The electronic trading world and its shady links with certain entities and for profit exchanges continues to dominate the airwaves. Behind that discussion, a little followed rule from Dodd-Frank is coming to shape. Here's some background, uncovered digging around with Matt Boesler of Business Insider:
Basics- The fed pays IOER to entities that have accounts with it. This operation started as crisis response so the political environment was too toxic to ask that the GSEs be given accounts at the Fed. Fast tracking MS and GS into "covered banks" had to get done. Since GSEs (and other shadow banking entities) would find themselves sloshing cash around, the FF rate would/could fall below the target area of the Fed.
Hanging at ZIRP, few cared but the hope to someday return to normal meant a "floor" needed to be supported.

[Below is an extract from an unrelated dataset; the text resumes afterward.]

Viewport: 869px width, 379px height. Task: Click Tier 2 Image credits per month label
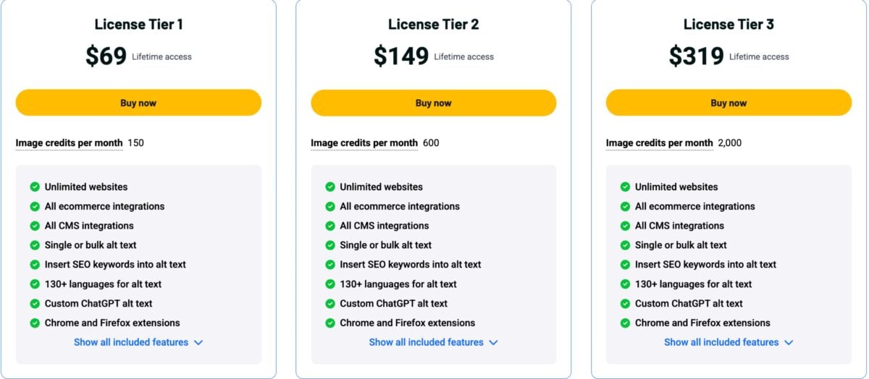point(364,143)
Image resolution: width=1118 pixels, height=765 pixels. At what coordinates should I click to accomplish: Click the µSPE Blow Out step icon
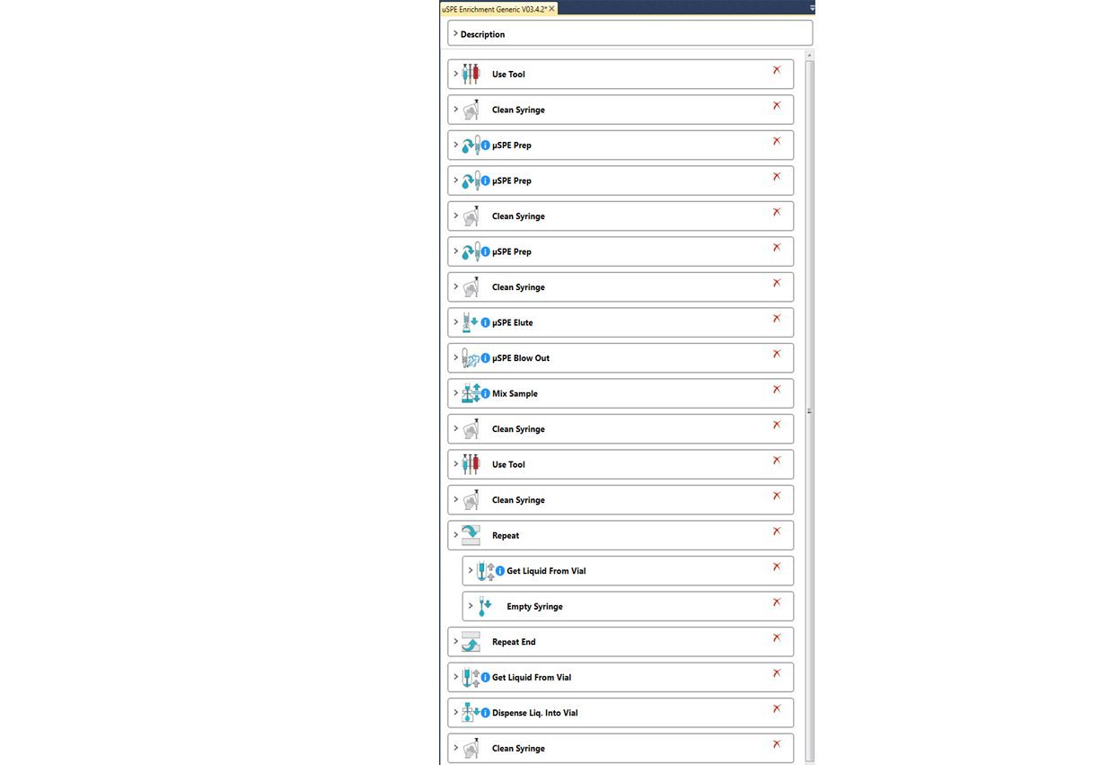point(470,358)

Term Deposit Facility and the Death Star came into being. Heavy new regulation was also, and continues to be, loaded on the system. Systemically Important Financial Institutions (SIFI) crystallized TBTF in the new landscape. Exchanges and Clearing Corps, having moved to for-profit public Cos, added a new layer of coverage to the system. Enter the Financial Market Utility (FMU). Now, under Dodd-Frank, since Feb 18, The FMUs have accounts at the Fed (and fairly large cash balances sloshing around as much OBS OTC activity is now on). The Fed is "deciding" what rate these FMUs will receive on these balances. Everyone else, into the Death Star beam.
I find it odd that while outrage and regulatory fighting on HFT, maker-taker and "rebates" takes the center stage...The government has allowed the Fed to "electronically mark up the balances" of the same institutions. Right hand....meet Left.